THE DATA —
★ ★ ★ ★

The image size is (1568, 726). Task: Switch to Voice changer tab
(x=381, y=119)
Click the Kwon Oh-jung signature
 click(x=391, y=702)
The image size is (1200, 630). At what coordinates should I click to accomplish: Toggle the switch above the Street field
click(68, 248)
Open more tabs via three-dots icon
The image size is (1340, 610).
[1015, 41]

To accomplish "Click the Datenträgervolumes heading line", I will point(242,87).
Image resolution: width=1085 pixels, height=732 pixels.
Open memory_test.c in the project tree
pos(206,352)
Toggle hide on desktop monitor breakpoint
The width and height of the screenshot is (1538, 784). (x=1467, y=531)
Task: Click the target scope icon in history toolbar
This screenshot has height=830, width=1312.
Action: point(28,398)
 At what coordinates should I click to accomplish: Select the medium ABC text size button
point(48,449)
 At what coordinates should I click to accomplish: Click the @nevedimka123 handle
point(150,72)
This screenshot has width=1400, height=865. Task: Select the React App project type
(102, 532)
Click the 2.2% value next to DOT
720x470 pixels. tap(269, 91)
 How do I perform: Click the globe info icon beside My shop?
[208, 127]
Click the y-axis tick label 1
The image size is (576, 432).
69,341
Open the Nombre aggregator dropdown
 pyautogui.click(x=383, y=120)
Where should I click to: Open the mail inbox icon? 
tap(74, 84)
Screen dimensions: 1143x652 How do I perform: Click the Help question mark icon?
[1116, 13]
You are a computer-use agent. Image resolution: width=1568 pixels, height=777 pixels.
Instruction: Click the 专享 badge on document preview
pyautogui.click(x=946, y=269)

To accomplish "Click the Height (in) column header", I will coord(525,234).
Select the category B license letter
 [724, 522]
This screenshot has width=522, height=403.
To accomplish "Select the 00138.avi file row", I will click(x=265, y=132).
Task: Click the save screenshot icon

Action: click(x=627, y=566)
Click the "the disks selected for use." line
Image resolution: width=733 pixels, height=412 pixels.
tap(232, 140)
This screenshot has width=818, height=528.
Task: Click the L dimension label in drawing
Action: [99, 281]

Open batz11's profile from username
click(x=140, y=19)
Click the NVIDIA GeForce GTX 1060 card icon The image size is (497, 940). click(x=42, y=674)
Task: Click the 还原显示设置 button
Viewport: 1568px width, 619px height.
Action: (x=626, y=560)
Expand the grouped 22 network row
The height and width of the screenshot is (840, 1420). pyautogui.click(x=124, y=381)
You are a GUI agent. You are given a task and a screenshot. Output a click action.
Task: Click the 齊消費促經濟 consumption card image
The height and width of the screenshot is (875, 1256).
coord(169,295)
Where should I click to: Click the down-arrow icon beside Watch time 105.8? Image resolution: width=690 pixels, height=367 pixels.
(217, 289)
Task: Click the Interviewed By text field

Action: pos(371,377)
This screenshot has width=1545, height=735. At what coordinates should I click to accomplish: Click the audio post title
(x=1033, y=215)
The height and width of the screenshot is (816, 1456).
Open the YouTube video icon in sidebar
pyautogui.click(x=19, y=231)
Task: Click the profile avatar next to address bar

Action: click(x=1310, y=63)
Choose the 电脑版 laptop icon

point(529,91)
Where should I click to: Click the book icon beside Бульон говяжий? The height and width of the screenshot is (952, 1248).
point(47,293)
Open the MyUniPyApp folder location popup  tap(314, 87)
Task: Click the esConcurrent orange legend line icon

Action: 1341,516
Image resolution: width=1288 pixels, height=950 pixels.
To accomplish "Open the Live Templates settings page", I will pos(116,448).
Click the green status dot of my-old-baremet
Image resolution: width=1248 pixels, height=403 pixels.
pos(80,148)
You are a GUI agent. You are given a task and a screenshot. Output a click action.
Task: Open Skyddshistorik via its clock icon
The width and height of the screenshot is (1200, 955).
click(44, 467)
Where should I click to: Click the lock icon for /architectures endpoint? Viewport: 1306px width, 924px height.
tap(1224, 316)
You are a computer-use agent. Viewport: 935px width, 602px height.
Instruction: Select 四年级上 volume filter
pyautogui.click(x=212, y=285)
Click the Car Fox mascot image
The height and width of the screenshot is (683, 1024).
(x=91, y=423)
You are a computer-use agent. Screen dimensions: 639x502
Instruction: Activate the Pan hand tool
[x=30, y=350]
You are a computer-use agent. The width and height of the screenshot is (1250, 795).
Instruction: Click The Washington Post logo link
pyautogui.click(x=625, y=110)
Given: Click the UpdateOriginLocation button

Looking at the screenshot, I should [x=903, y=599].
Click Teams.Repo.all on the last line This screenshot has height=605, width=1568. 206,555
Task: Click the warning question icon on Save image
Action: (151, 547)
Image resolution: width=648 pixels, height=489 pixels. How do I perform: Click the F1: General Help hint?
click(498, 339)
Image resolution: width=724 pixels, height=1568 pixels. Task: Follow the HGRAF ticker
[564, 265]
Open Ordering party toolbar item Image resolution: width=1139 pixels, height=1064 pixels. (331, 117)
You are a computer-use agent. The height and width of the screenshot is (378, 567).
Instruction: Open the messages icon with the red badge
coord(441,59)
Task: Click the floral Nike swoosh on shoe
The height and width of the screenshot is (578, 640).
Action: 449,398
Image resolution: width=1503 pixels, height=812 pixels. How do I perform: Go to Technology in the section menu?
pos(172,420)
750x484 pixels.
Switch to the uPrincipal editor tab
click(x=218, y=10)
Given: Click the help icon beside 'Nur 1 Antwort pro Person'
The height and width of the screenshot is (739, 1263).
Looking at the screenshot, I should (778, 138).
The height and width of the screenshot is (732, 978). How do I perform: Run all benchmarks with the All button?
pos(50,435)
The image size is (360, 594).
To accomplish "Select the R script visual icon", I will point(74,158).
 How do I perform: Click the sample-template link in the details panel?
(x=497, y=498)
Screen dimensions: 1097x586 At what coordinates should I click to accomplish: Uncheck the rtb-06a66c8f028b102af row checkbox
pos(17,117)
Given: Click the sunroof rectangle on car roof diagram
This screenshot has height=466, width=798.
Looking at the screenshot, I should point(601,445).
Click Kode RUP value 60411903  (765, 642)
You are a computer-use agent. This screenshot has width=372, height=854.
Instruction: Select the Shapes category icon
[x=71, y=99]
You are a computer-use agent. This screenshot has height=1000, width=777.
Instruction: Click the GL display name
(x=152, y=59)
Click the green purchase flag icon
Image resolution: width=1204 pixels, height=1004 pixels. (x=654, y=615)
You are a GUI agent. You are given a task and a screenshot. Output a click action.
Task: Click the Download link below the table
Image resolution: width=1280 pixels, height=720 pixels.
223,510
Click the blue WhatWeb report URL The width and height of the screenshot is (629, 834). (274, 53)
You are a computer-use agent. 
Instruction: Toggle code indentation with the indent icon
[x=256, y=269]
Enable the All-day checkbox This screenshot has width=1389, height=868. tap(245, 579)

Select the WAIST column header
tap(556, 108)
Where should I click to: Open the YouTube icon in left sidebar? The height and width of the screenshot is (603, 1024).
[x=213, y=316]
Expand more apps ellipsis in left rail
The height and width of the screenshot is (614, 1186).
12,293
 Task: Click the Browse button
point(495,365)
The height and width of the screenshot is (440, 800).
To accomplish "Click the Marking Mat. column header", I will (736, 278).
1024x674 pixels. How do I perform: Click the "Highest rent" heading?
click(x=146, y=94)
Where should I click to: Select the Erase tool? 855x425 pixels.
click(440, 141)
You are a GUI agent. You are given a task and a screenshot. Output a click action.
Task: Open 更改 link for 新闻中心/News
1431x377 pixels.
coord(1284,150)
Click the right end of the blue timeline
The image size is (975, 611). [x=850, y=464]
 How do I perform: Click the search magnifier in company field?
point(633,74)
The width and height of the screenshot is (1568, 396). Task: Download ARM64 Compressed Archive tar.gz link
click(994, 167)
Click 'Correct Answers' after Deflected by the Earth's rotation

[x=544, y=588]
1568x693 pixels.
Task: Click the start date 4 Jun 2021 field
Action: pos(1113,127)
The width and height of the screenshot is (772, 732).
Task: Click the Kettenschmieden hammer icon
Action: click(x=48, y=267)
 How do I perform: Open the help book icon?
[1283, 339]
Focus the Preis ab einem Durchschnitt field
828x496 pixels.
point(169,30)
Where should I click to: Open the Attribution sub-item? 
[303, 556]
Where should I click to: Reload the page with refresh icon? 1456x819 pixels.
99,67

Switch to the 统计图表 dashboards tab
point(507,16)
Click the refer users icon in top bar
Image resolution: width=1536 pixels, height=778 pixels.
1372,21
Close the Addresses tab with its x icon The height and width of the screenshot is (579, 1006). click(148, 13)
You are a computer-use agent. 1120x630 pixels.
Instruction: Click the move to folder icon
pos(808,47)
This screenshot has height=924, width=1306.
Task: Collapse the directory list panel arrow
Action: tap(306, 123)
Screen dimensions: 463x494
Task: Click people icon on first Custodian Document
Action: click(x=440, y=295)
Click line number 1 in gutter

★ ★ ★ ★

Rewrite the entries above as a numbered list with blank lines dropped, beginning at the line that contains "How do I perform: Open the help book icon?" and continuing through the end of the entries.

1.  How do I perform: Open the help book icon?
2. [1283, 339]
3. Focus the Preis ab einem Durchschnitt field
4. 828x496 pixels.
5. point(169,30)
6. Where should I click to: Open the Attribution sub-item? 
7. [303, 556]
8. Where should I click to: Reload the page with refresh icon? 1456x819 pixels.
9. 99,67
10. Switch to the 统计图表 dashboards tab
11. point(507,16)
12. Click the refer users icon in top bar
13. Image resolution: width=1536 pixels, height=778 pixels.
14. 1372,21
15. Close the Addresses tab with its x icon The height and width of the screenshot is (579, 1006). click(148, 13)
16. You are a computer-use agent. 1120x630 pixels.
17. Instruction: Click the move to folder icon
18. pos(808,47)
19. This screenshot has height=924, width=1306.
20. Task: Collapse the directory list panel arrow
21. Action: tap(306, 123)
22. Screen dimensions: 463x494
23. Task: Click people icon on first Custodian Document
24. Action: click(x=440, y=295)
25. Click line number 1 in gutter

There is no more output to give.